Amigos di The Shield Of Wrestling ben trovati a Pipebomb!

Durante le scorse settimane, come un fulmine a ciel sereno, un nome è tornato ad essere pronunciato con frequenza all’interno del wrestling web, questo a causa di una notizia molto interessante rispetto all’evento lanciato da Cody Rhodes e gli Young Bucks, ALL IN. 
Il fatto però, è che il nome in questione non appartiene ad una persona normale, tutt’altro.
Il nome a cui mi riferisco è quello del Best In The World: CM Punk.

Phillip Jack Brooks, vero nome del ragazzo di Chicago, è stata una vera e propria leggenda del professional wrestling.
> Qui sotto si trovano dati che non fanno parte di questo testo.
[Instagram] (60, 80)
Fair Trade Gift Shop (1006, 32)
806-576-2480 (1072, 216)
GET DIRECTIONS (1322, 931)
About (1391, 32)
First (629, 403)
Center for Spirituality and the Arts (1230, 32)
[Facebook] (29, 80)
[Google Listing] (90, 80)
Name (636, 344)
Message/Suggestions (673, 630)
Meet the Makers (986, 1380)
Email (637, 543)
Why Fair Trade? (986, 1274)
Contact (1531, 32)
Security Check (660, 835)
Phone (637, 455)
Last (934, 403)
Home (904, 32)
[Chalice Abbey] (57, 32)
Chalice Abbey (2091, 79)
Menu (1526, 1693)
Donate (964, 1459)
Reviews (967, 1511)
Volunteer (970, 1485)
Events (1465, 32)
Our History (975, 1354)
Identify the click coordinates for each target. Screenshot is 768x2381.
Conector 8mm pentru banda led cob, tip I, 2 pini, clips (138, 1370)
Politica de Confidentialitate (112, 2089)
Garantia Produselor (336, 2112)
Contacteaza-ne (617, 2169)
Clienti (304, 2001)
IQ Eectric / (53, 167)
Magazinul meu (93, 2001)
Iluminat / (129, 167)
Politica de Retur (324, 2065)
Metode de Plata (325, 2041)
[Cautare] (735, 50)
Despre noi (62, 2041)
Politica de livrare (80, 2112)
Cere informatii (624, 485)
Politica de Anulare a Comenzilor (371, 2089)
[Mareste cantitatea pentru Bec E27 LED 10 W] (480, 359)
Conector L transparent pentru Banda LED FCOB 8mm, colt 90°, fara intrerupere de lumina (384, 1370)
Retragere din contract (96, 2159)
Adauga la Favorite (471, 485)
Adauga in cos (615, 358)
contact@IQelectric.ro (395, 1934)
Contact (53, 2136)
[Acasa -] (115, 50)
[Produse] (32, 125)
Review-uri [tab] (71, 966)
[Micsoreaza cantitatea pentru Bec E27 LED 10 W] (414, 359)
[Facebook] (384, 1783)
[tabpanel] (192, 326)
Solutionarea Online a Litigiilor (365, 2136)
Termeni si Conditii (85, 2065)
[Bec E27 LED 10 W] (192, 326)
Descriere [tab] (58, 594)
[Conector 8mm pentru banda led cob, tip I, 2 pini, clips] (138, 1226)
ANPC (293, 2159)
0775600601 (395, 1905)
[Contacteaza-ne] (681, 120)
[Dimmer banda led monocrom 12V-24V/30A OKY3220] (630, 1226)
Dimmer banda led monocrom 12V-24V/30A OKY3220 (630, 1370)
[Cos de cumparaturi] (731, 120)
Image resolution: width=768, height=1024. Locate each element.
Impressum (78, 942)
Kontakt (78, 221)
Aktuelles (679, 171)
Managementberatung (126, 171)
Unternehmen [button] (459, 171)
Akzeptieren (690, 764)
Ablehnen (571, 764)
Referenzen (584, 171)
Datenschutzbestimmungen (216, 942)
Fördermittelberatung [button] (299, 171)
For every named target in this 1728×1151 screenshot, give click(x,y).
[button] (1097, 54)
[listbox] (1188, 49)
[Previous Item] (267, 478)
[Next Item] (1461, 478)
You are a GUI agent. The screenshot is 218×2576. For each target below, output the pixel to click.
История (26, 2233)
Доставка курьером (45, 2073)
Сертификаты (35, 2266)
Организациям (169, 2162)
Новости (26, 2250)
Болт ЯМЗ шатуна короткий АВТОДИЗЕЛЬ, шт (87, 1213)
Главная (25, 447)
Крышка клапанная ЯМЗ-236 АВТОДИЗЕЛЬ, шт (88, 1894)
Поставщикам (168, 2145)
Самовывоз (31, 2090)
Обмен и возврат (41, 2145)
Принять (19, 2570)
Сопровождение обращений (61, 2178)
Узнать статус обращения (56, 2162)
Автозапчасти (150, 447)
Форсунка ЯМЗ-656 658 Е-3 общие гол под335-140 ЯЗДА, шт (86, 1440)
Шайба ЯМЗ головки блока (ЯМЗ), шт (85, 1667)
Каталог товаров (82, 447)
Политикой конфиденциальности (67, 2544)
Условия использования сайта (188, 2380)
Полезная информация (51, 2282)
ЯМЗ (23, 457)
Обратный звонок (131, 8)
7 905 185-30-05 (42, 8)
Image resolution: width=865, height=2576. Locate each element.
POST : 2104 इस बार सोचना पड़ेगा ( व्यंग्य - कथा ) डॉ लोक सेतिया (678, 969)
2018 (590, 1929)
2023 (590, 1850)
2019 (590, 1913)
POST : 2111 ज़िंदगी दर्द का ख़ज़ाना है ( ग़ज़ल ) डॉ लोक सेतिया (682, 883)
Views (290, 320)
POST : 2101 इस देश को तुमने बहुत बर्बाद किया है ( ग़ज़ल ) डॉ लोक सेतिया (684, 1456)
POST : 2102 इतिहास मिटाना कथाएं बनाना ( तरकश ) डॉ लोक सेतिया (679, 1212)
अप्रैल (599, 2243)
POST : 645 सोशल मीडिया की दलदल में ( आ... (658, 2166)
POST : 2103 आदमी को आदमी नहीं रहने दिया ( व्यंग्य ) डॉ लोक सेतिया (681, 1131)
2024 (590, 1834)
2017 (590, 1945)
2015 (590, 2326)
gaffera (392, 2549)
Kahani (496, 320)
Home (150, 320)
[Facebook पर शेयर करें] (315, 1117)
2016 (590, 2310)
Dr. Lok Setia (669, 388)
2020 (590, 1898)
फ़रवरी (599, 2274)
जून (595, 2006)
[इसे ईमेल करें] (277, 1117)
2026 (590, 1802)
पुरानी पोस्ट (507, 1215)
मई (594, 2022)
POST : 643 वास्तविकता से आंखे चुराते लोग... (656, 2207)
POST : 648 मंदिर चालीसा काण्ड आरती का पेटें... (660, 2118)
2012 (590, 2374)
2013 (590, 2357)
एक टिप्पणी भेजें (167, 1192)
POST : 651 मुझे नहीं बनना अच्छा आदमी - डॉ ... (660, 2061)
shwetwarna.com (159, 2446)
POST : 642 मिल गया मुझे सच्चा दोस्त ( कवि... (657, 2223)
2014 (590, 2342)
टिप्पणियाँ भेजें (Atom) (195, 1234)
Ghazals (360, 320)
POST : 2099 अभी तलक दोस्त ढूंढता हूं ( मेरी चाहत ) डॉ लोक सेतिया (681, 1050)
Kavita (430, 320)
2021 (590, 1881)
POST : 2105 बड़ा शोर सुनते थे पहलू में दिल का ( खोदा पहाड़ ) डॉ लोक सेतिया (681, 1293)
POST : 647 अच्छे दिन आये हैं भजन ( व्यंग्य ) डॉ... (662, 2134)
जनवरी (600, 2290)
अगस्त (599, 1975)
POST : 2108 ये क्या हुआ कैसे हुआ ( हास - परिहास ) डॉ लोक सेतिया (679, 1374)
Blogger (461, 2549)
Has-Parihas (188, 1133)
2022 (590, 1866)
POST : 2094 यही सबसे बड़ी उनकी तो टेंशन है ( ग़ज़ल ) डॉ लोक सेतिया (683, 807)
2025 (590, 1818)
Phill è stato il primo lottatore proveniente dalle federazioni Indipendenti ad affermarsi come Main Eventer in WWE, il suo storico regno da campione del mondo, durato la bellezza di 434 giorni, è attualmente il sesto per longevità nella storia della compagnia di Stamford.

Dopo aver lasciato la World Wrestling Entertainment, CM Punk è approdato in UFC cimentandosi (non con grandi risultati a dire il vero) come mixed martial artist.
Nonostante Punk si stia allenando in vista del secondo match della sua carriera da fighter, pare che in questo 2018 il Chicago Made potrebbe finalmente ricomparire in un ring di wrestling, a distanza di quasi 5 anni.

Difatti, una teoria molto suggestiva vuole che CM Punk prima o poi si unisca al Bullet Club e sinceramente non esisterebbe occasione migliore che farlo davanti al pubblico di casa.

Negli ultimi tempi, sui social network numerosi membri della stable hanno fatto intuire un corteggiamento nei confronti di Brooks. A mio parere Rhodes e compagnia sanno bene che Punk sarebbe una mossa di marketing geniale ed inoltre sono consci dell’ enorme fetta di pubblico che preleverebbero dalla WWE.

Ora, non so quanta voglia abbia CM Punk di mollare le arti marziali miste e di tornare al wrestling, tuttavia c’è da ricordare che Dana White (il presidente della UFC) in passato non sembrava particolarmente propenso a rinnovargli il contratto, di conseguenza non possiamo escludere un clamoroso ritorno al wrestling lottato.

Se un bel giorno Phill decidesse di tornare a fare quello che sa far meglio, penso proprio che non lo farà a Stamford, perlomeno non immediatamente.
Infatti è da sottolineare che il Best In The World è tutt’ora in causa con dei medici della compagnia ed il processo è stato da poco rinviato.

Un nostalgico ritorno in Giappone, sarebbe utile per spingere ulteriormente un mercato così in espansione e sarebbe perfettamente in linea con la persona e soprattutto con il personaggio interpretato.

CM Punk è ancora un nome caldissimo in questo business ed a testimoniarlo sono i cori che vengono cantati ancora oggi nelle arene di RAW e Smackdown. Se davvero Phill accettasse questa sfida, potrebbe realmente essere il più grande ritorno nella storia della disciplina.

Le possibilità che ciò succeda non sono alte, dobbiamo solo sperare che dietro l’All In del Bullet Club non si nasconda un bluff ma un bel poker d’assi targato Chicago.